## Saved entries
%%

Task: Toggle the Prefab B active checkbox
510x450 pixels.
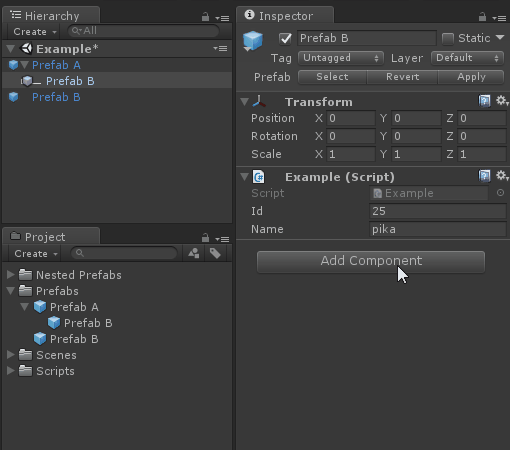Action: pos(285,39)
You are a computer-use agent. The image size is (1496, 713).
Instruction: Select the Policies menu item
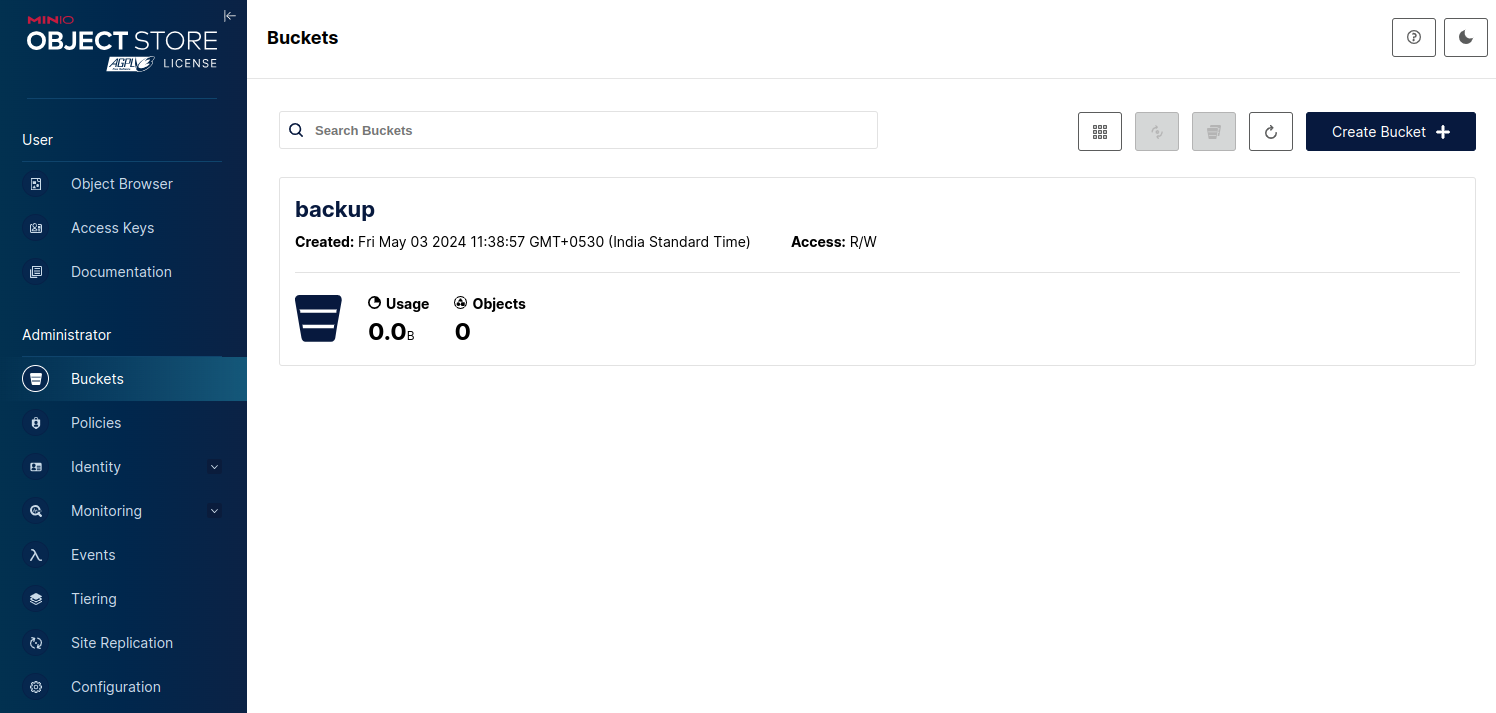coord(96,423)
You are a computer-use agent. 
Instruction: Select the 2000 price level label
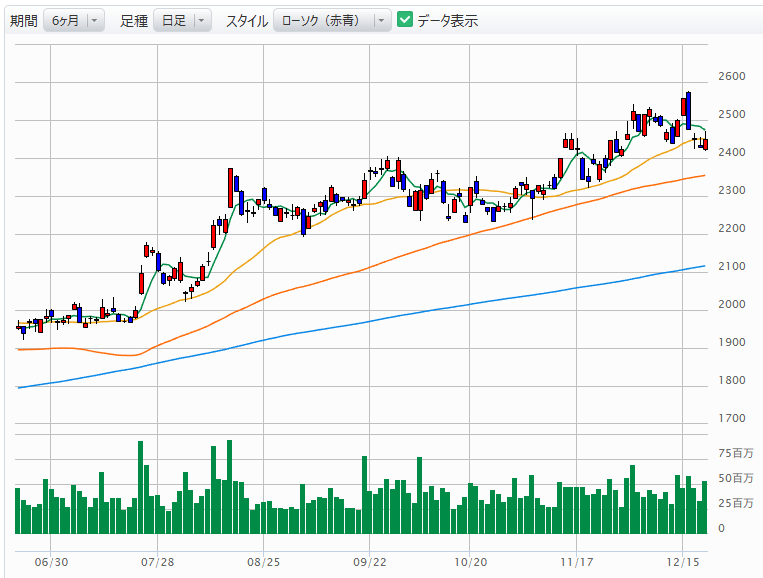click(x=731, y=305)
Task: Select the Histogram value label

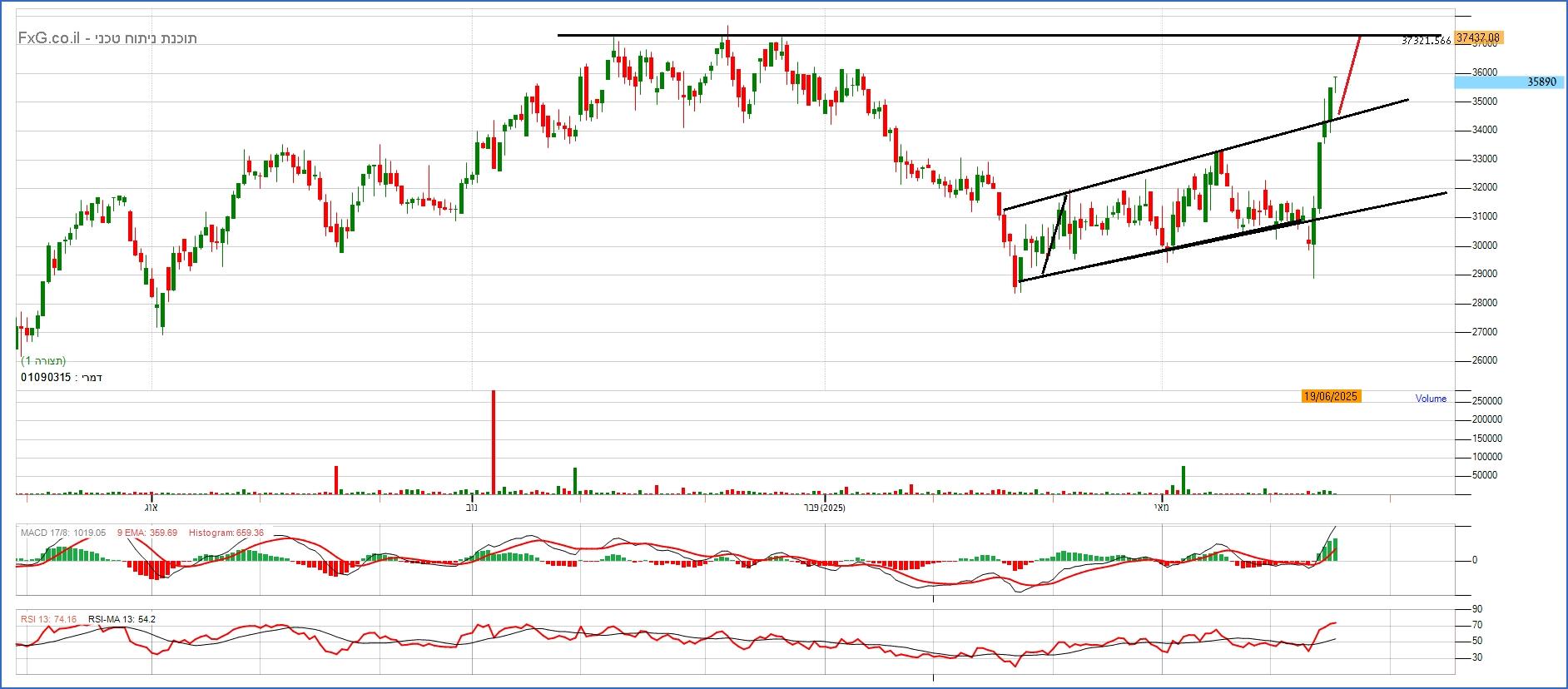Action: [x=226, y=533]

%%

## Work task
Please find, in the entries above, every line where "computer" occurs, and copy it.

## Exercise solution
You are a computer-use agent. The image size is (1496, 713).
You are a computer-use agent. 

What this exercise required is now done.